“The idea of taking unilateral steps is gaining ground, from the center-left to the center-right,” Netanyahu said in the Goldberg interview.
“Many Israelis are asking themselves if there are certain unilateral steps that could theoretically make sense,” said Netanyahu.
But Netanyahu appeared to dismissed left-wing ideas of territorial withdrawal from portions of the West Bank as one possible unilateral option.
He explained that Israel’s 2005 disengagement from Gaza, a unilateral plan designed to rescue a frozen peace process, had strengthened terrorist groups bent on destroying Israel and had failed to bring peace.
“People also recognize that the unilateral withdrawal from Gaza didn't improve the situation or advance peace -- it created Hamastan, from which thousands of rockets have been fired at our cities,” Netanyahu said.
There are some points of consensus in Israel around the peace process with the Palestinians and the nation’s future, he said.
“The first point of consensus is that we don’t want a binational state. Another point of consensus is that we don’t want an Iranian proxy in territories we vacate.

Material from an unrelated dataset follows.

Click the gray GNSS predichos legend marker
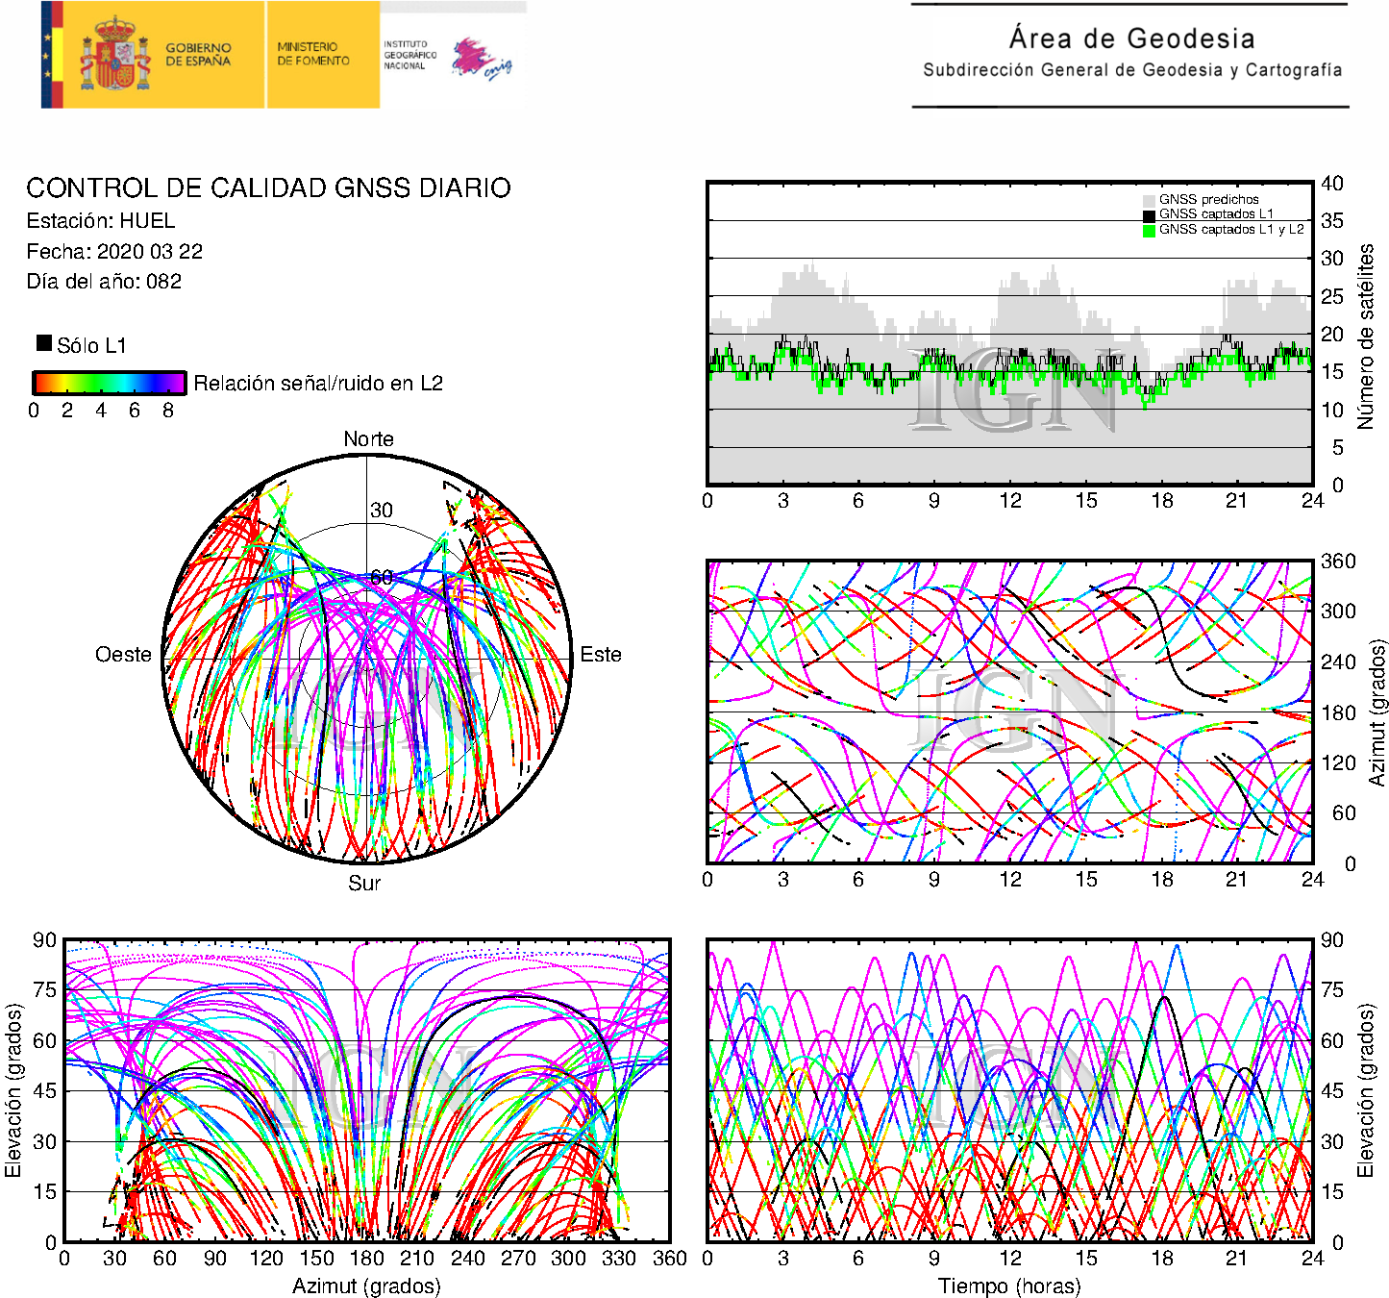1389x1298 pixels. [x=1149, y=200]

“We want a demilitarized Palestinian state that recognizes the nation-state of the Jews. How do you get that if you can’t get it through negotiations? “The Palestinians don’t agree to recognizing Israel as the Jewish nation-state, and it’s not clear to me that they’ll agree to elements of demilitarization that are required in any conceivable plan that works,” Netanyahu said.
The problem with a negotiated solution he said, is that at present there is no ground for consensus with the Palestinians.

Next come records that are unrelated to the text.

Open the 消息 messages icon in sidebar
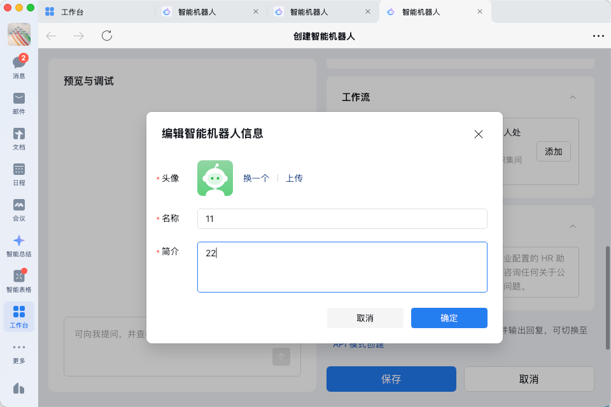The height and width of the screenshot is (407, 611). click(19, 63)
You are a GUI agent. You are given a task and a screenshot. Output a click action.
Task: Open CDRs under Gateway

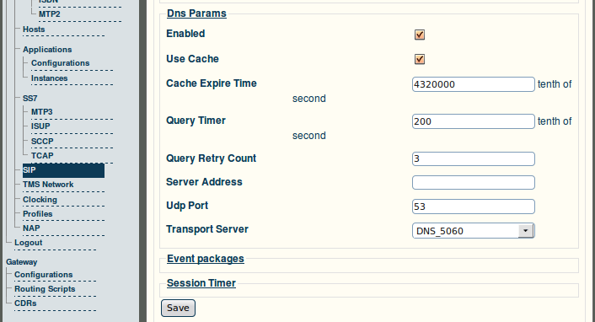click(25, 303)

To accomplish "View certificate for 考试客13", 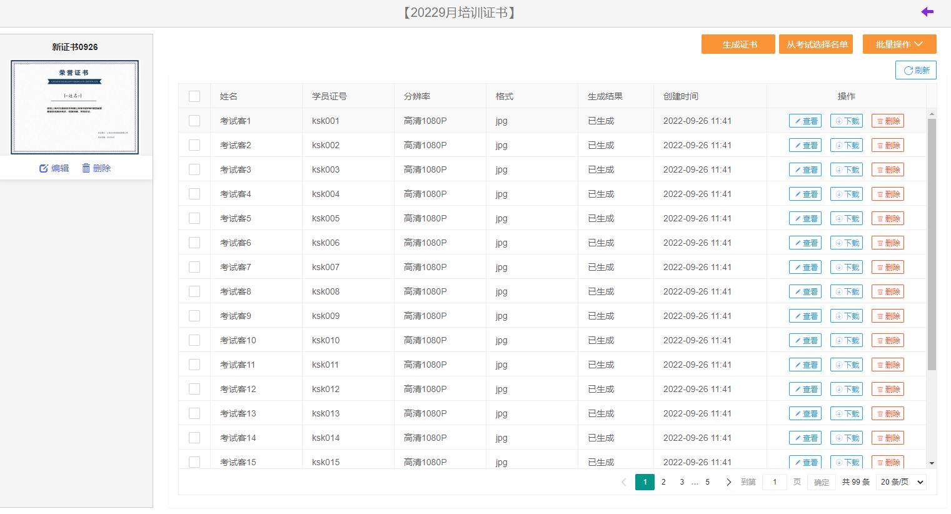I will click(x=805, y=414).
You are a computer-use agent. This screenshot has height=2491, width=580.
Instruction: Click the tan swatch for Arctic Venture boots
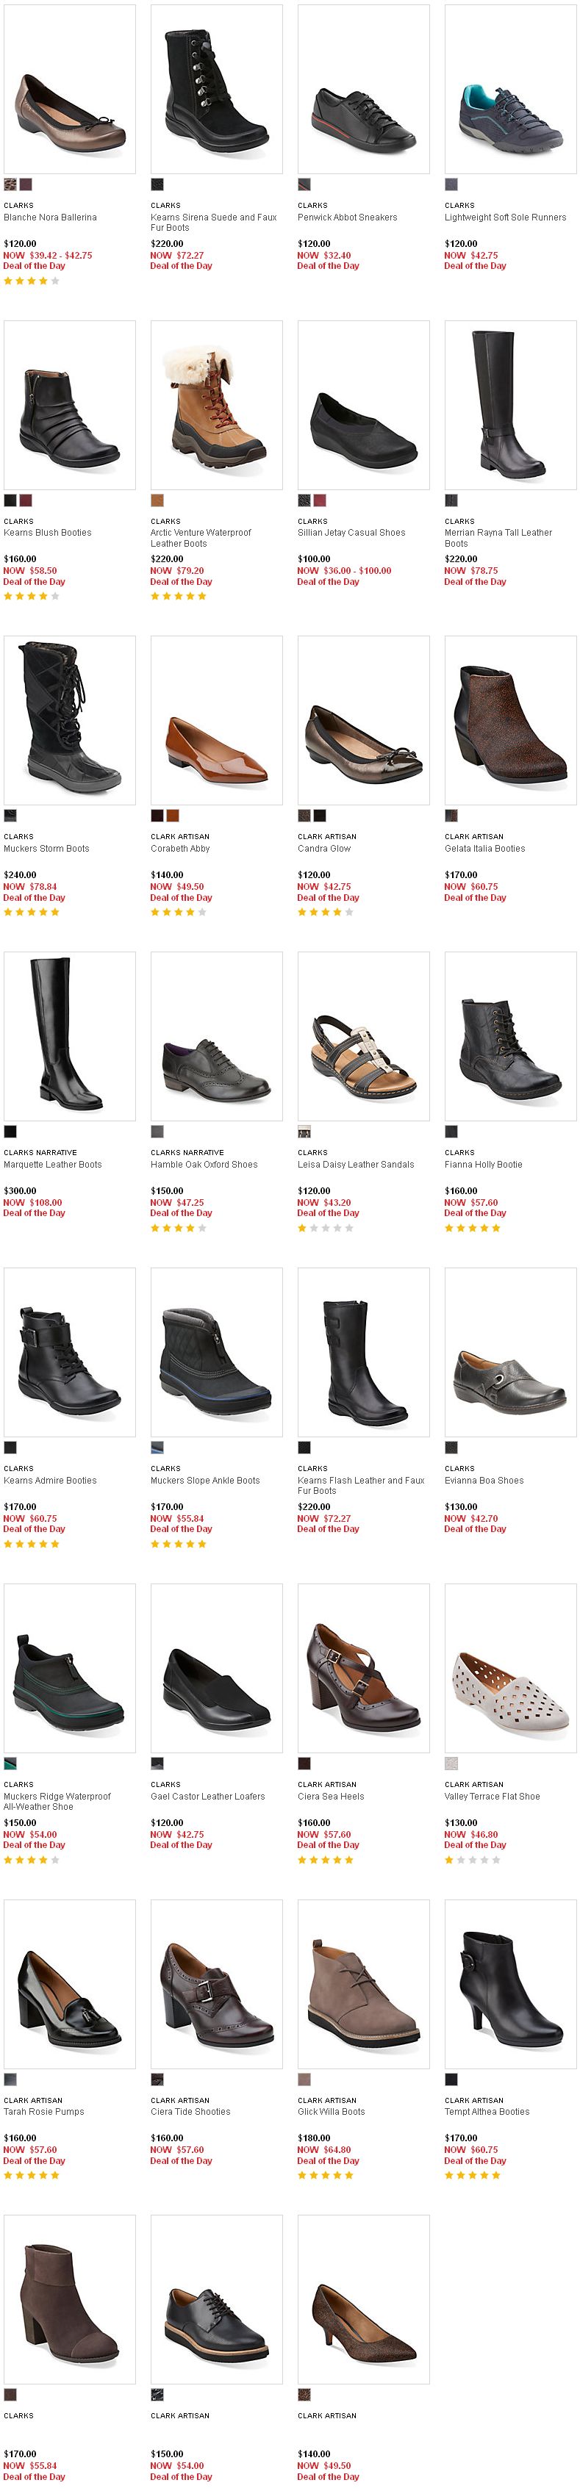pyautogui.click(x=158, y=500)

“The minimal set of conditions that any Israeli government would need cannot be met by the Palestinians,” Netanyahu said.

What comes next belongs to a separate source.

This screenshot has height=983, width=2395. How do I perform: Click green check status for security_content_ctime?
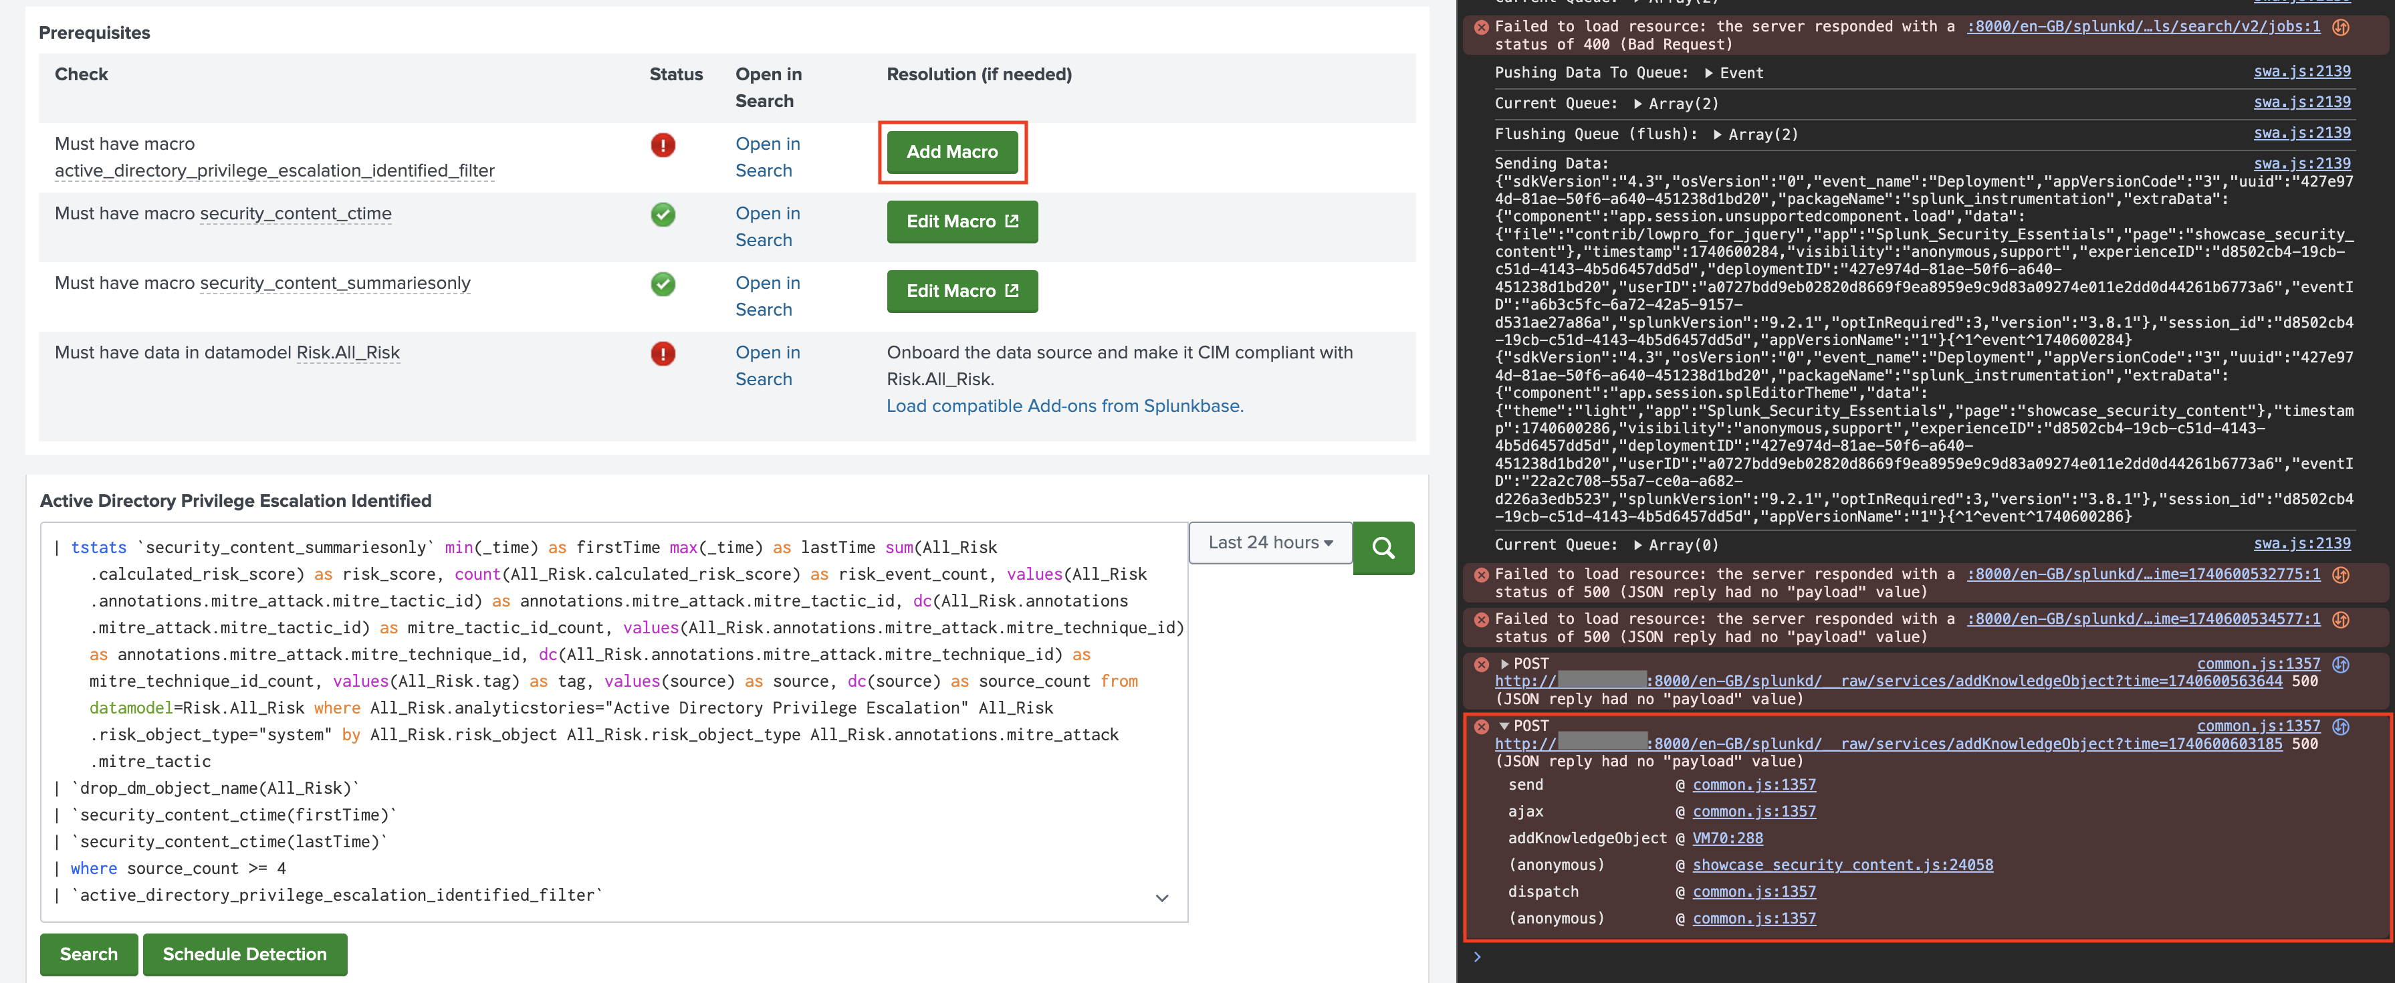click(662, 215)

He spoke with Goldberg, after a nine-month US led negotiating process ended on April 29th, with no tangible results. Initially when nine-month negotiating period began, the US had hoped to arrive at a final status agreement, but then downgraded that expectation to a framework document of agreed upon principles. Israelis and Palestinians were unable to even agree on those principles. Discussion about simply renewing negotiations came to a screeching halt, however, when Fatah announced that it planned to unite with Hamas to form one government.
In response, Israel suspended talks with Fatah and said that it could not negotiate with an entity that aligned itself with a terrorist group bent on Israel’s destruction. Netanyahu explained that he preferred to solve the issue through negotiations, but did not think that at this it was possible.
“No matter what the spin is about blaming Israel, do we actually expect Abbas, who seems to be embracing Hamas, to give a negotiated deal? In all likelihood, no. I hope he does, but I’m not sure he’s going to do it,” Netanyahu said.
“There is an emerging consensus that we don’t have a partner who can challenge constituencies, do something unpopular, do something that is difficult. Abbas has not done anything to challenge the prevailing Palestinian consensus. In fact, he’s doing the opposite: the Hamas reconciliation, internationalizing the conflict, not giving one iota on the right of return, not giving an iota on the Jewish state. He wouldn’t deal with Kerry’s framework,” Netanyahu said.